Table 9-1. Classification of Clinical Research Reports

Longitudinal studies
1. Prospective (cohort) studies
  1. Studies of deliberate intervention
    1. Concurrent controls
    2. Historical controls
  2. Observational studies
2. Retrospective (case-control) studies
Cross-sectional studies

Prospective studies are further divided into those in which the investigator performs a deliberate intervention and those in which the investigator merely observes. In a study of deliberate intervention, the investigator would choose several anesthetic maintenance techniques and compare the incidence of postoperative nausea and vomiting. If it were performed as an observational study, the investigator would observe a group of patients receiving anesthetics chosen at the discretion of each patient’s anesthesiologist and compare the incidence of postoperative nausea and vomiting (PONV) among the anesthetics used. Obviously, in this example of an observational study, there has been an intervention; an anesthetic has been given. The crucial distinction is whether the investigator controlled the intervention. An observational study may reveal differences among treatment groups, but whether such differences are the consequence of the treatments or of other differences among the patients receiving the treatments will remain obscure.

Studies of deliberate intervention are further subdivided into those with concurrent controls and those with historical controls. Concurrent controls are either a simultaneous parallel control group or a self-control study; historical controls include previous studies and literature reports. A randomized controlled trial (RCT) is thus a longitudinal, prospective study of deliberate intervention with concurrent controls.

- _EXERCISE TASKS_
1. Using the passage on classifying clinical research reports, answer these questions:
(a) What other name does the table give for retrospective studies?
(b) According to the passage, what is the crucial distinction between a study of deliberate intervention and an observational study?
(c) What do historical controls include?
2. Decide whether each statement agrees with the passage on classifying clinical research reports. Answer yes or no, and quote the words that settle it.
(a) In the observational study example, no intervention has taken place.
(b) A self-control study counts as a concurrent control.
(c) A randomized controlled trial is a prospective study with historical controls.

[Stored dataset items]
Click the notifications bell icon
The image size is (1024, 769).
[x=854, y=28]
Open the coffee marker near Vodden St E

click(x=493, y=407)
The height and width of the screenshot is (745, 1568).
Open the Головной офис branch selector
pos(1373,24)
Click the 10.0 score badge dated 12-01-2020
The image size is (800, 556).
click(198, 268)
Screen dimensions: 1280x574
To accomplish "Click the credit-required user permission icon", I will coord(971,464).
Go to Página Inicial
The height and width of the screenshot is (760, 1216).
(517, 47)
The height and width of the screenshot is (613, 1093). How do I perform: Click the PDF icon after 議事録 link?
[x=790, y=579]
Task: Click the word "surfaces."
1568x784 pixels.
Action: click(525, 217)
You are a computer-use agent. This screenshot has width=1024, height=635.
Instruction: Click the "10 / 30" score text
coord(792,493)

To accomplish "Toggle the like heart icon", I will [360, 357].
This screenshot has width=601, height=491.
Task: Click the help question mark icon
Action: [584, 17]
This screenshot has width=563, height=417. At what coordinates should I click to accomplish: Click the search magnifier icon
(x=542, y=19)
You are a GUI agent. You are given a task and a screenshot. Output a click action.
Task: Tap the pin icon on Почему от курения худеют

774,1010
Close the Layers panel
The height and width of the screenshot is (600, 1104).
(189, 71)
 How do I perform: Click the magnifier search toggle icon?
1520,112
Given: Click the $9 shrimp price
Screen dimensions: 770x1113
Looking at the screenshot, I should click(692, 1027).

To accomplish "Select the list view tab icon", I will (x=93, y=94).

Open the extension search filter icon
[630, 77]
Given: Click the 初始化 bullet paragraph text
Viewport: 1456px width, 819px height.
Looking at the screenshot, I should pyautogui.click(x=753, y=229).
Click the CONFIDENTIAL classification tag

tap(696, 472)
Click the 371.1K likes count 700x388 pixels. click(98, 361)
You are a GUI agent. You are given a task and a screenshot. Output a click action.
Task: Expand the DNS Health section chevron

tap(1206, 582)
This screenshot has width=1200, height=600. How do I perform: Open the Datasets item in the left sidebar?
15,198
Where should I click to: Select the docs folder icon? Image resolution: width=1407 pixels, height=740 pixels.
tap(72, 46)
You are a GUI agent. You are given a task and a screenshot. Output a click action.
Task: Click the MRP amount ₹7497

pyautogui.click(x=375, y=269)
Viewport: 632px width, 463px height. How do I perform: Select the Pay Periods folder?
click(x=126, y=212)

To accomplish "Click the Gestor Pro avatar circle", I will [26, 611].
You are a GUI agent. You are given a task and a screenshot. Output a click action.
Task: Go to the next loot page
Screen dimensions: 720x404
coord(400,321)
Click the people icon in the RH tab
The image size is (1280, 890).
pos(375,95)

- _ANSWERS BY ITEM NUMBER_
1.
(a) Case-control studies.
(b) Whether the investigator controlled the intervention.
(c) Previous studies and literature reports.

2.
(a) No: "Obviously, in this example of an observational study, there has been an intervention; an anesthetic has been given."
(b) Yes: "Concurrent controls are either a simultaneous parallel control group or a self-control study"
(c) No: "A randomized controlled trial (RCT) is thus a longitudinal, prospective study of deliberate intervention with concurrent controls."